Reading text:
Easing the Pain of Sickle Cell Disease

Photo
Credit Ellen Weinstein

They often turn up in the emergency room in severe pain, pleading for relief. A drug that can help reduce their flare-ups is readily available — yet too rarely used.

The patients, many of them children, have sickle cell disease, a debilitating and sometimes life-threatening blood disorder. It is relatively rare, so doctors may not know how to treat it. For patients, the results are devastating, including severe pain that often requires hospitalization and can last for days.

A new set of guidelines for managing the disease, published recently in JAMA, the Journal of the American Medical Association, aims to change that. The report calls for stepping up the use of preventive maintenance treatments, particularly regular blood transfusions and a drug called hydroxyurea. It also provides detailed guidance on caring for children with sickle cell and treating the disorder’s complications, which include infections, strokes and severe anemia.

“Some of what we really know works, based on good clinical trials, is not being provided to patients even though it could have dramatic effects on their quality of life,” said Dr. Gary H. Gibbons, director of the National Heart, Lung and Blood Institute, which convened the expert panel that developed the new guidelines.

The problem is that sickle cell disease is comparatively rare. “Most clinicians don’t encounter it, and have limited experience and expertise,” Dr. Gibbons said.

Sickle cell disease is a genetic disorder primarily affecting people of African ancestry, though people of Hispanic, Mediterranean and Middle Eastern heritage may also be affected. The disease causes the body to make abnormal sickle or crescent-shaped red blood cells that can block vessels, causing organ damage and pain.

It is a debilitating and life-threatening illness. Bone marrow transplants offer the hope of a cure, but are still considered experimental. Patients have a reduced life expectancy, though they are living longer than they did in the past, experts say.

One of the report’s surprises: a clear directive to doctors to take patients at their word when they say they are in pain, and to treat it promptly and aggressively.

The pain may be intense. “I tell people to try to imagine the worst pain they’ve ever been in, from a broken limb or a migraine, and then try to multiply that,” said Carlton Haywood Jr., an assistant professor of hematology at the Johns Hopkins School of Medicine, who has sickle cell disease himself. “Then think about it not for an hour or a day, but for days on end.”

(Stored data)
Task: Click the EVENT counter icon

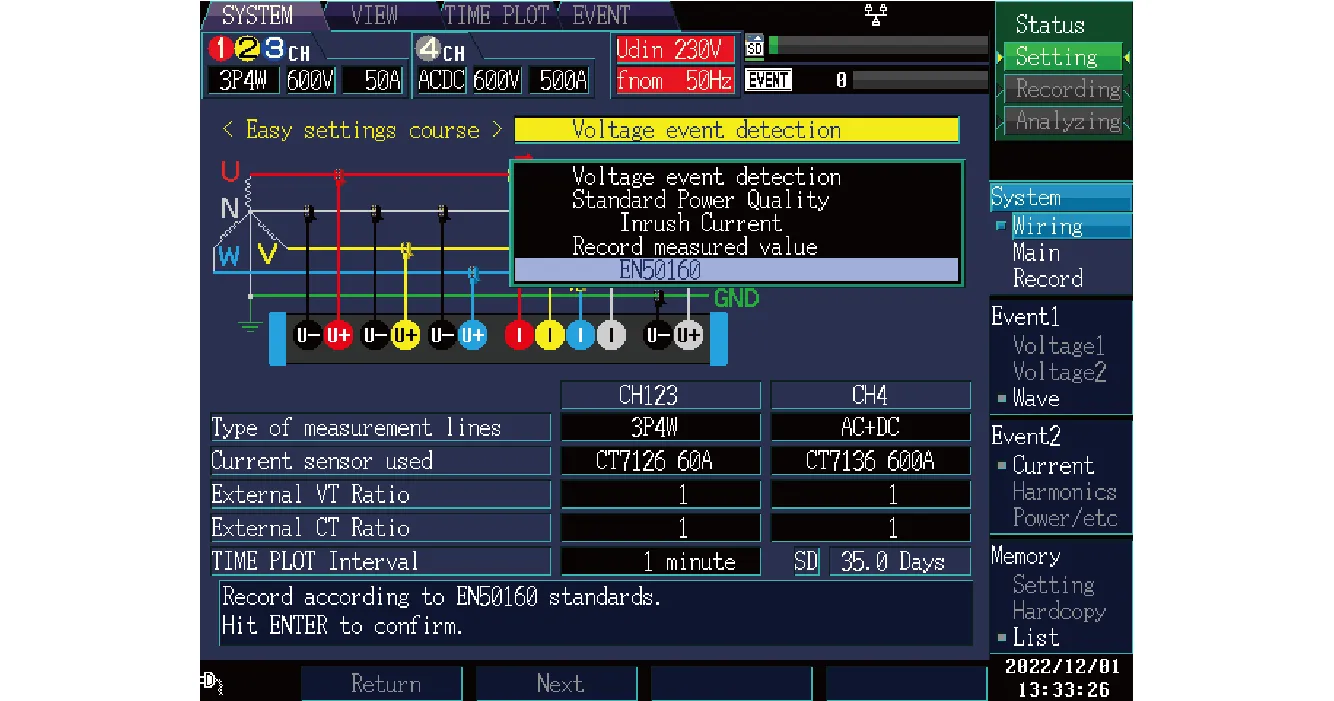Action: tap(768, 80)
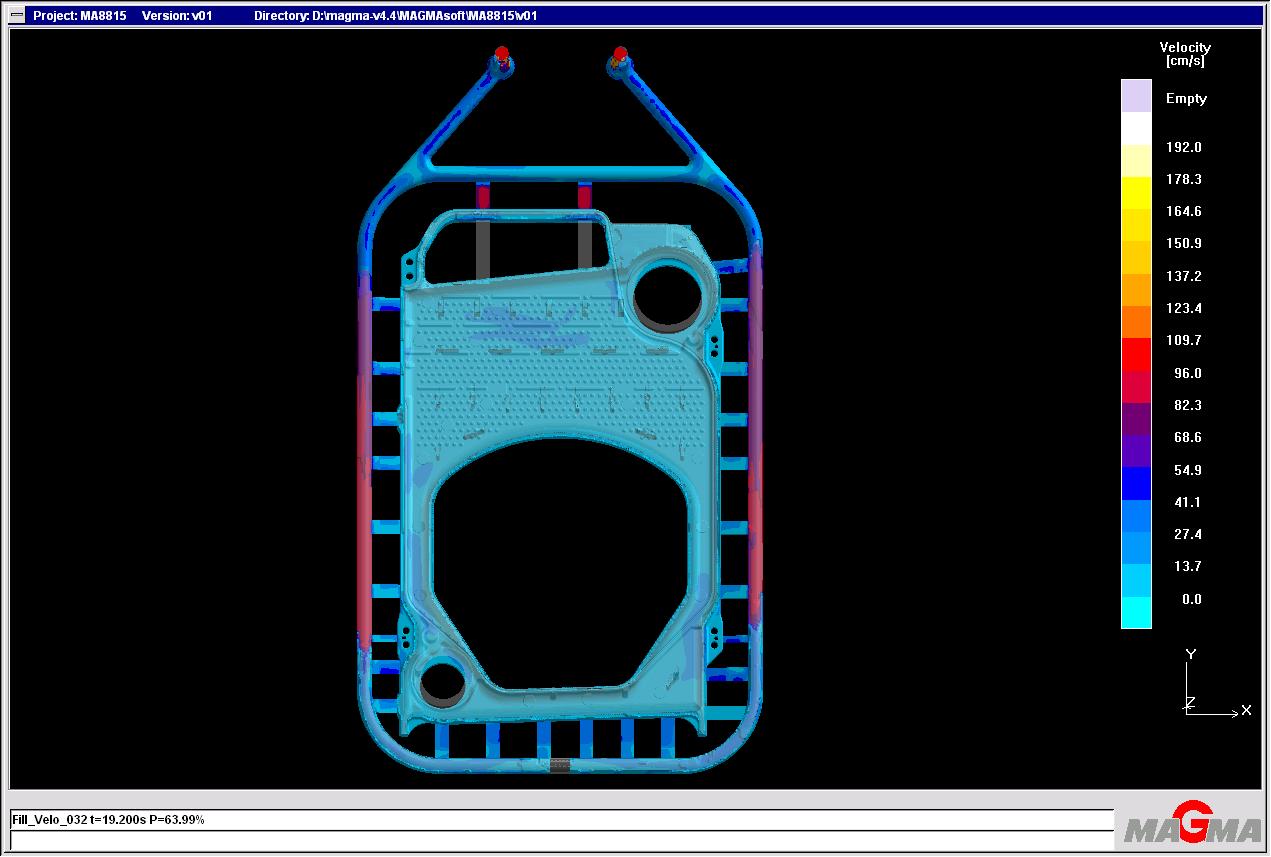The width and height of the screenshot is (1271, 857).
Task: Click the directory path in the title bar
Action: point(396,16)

...

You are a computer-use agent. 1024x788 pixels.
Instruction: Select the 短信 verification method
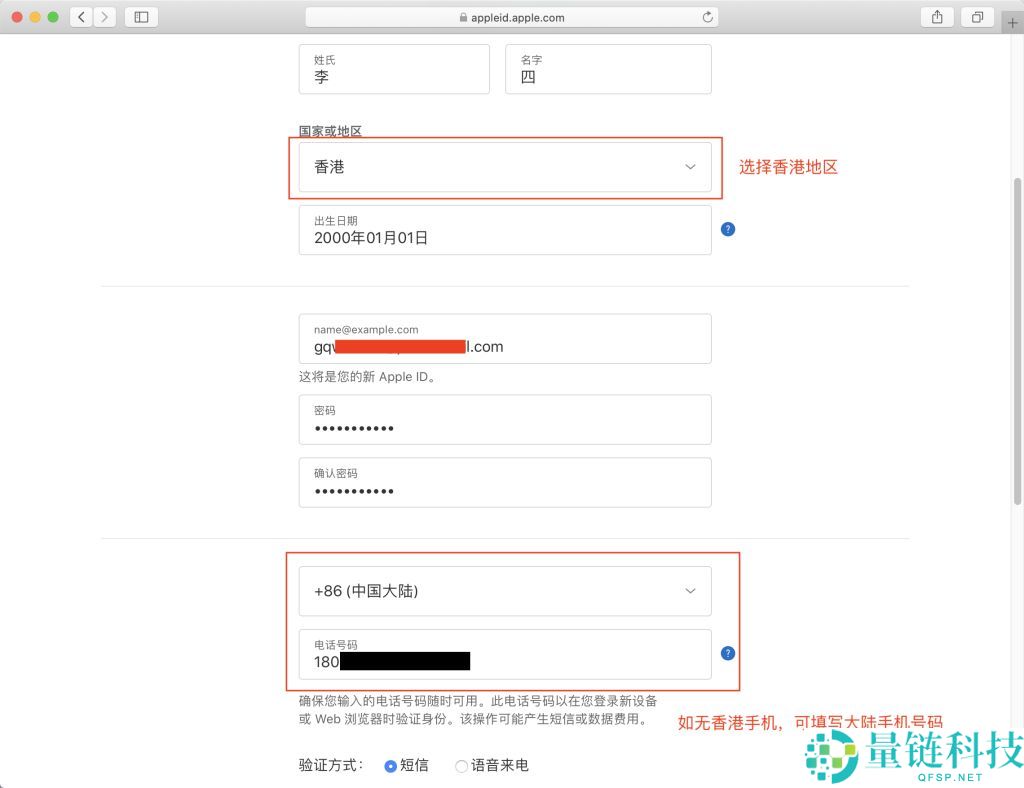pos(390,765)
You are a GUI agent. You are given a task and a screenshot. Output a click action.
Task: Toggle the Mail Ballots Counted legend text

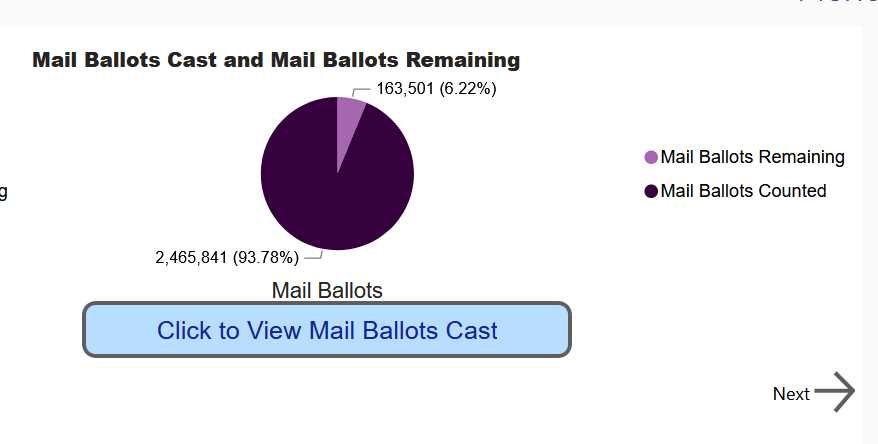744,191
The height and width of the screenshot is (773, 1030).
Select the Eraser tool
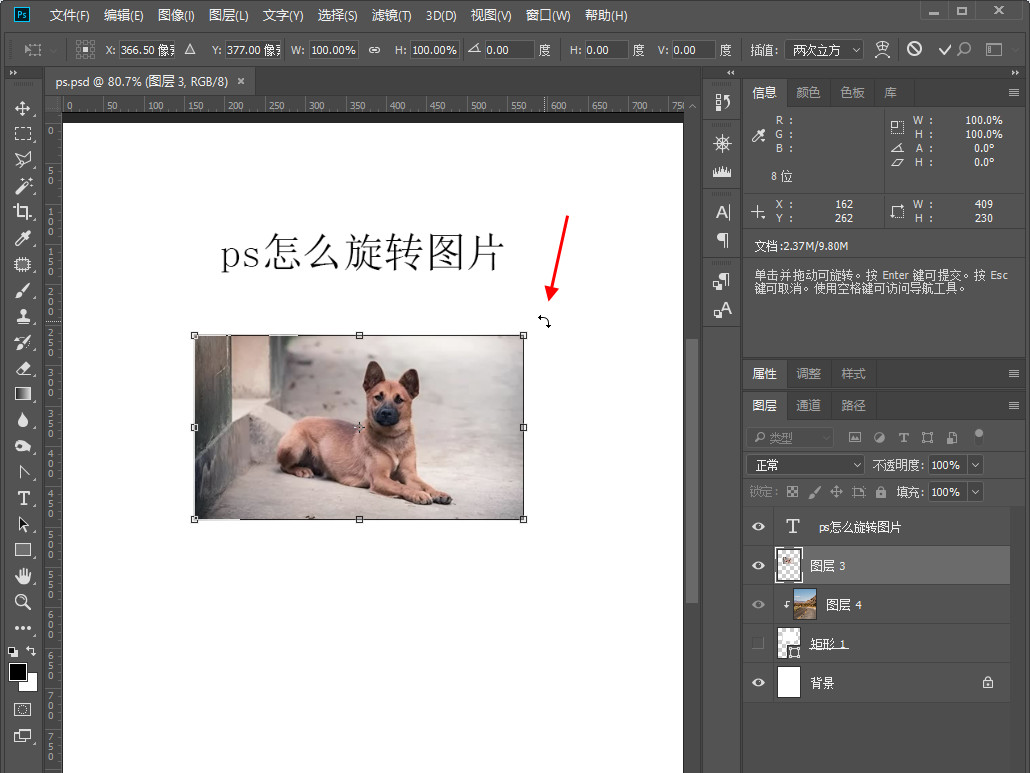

==

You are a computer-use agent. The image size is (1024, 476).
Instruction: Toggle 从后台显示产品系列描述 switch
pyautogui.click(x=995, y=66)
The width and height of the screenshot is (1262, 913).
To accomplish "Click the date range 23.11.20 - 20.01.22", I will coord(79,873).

Problems to solve:
**A.** List every ancestry or heritage that the sickle cell article names as affected by the disease.
**B.** Write the next few paragraphs of the sickle cell article, continuing from its final sentence.

Answers in order:
**A.** African, Hispanic, Mediterranean, Middle Eastern

**B.**
Yet, Dr. Haywood added, frequent requests for pain medication can stigmatize sickle cell patients as drug-addicted. Despite the widespread concern about overuse of opioids, the recommendations urge physicians caring for sickle cell patients to use the powerful painkillers when necessary.

“We’re trying very hard to make the point that the pain is not associated with physical findings,” said Dr. George Buchanan, a professor of pediatrics at University of Texas Southwestern Medical Center in Dallas, who helped lead the expert panel that developed the guidelines. “When the patient says they’re in pain, they deserve and should receive effective pain medication.” The drug hydroxyurea increases the production of healthy fetal hemoglobin, making the red blood cells less stiff and rigid. Even though the drug does not cure the disease, clinical trials found it significantly reduces crisis episodes and hospitalizations.

Still, many patients “either don’t have access to it, or don’t have access to a doctor who’s knowledgeable or who emphasized how effective it is,” Dr. Buchanan said.

It also takes a while to work: Patients must take hydroxyurea for three months before it becomes effective. “People get tired of taking it every day, thinking, ‘It’s not doing me any good.’ ” The drug also should not be taken during pregnancy.

Another effective treatment is regular monthly blood transfusions. Regular transfusions shut off the body’s production of sickle cells and raise the red blood count to normal, reducing the risk of anemia, Dr. Buchanan said.

Both treatments “should be considered for every patient,” Dr. Buchanan said, although both have side effects.

Dr. Michael DeBaun, director of the Vanderbilt-Meharry-Matthew Walker Center for Excellence in Sickle Cell Disease, who wrote an editorial accompanying the paper in JAMA, criticized the panel for not soliciting input from patients and affected family members. There were no recommendations, he noted, about bone marrow transplants, which may cure the disease.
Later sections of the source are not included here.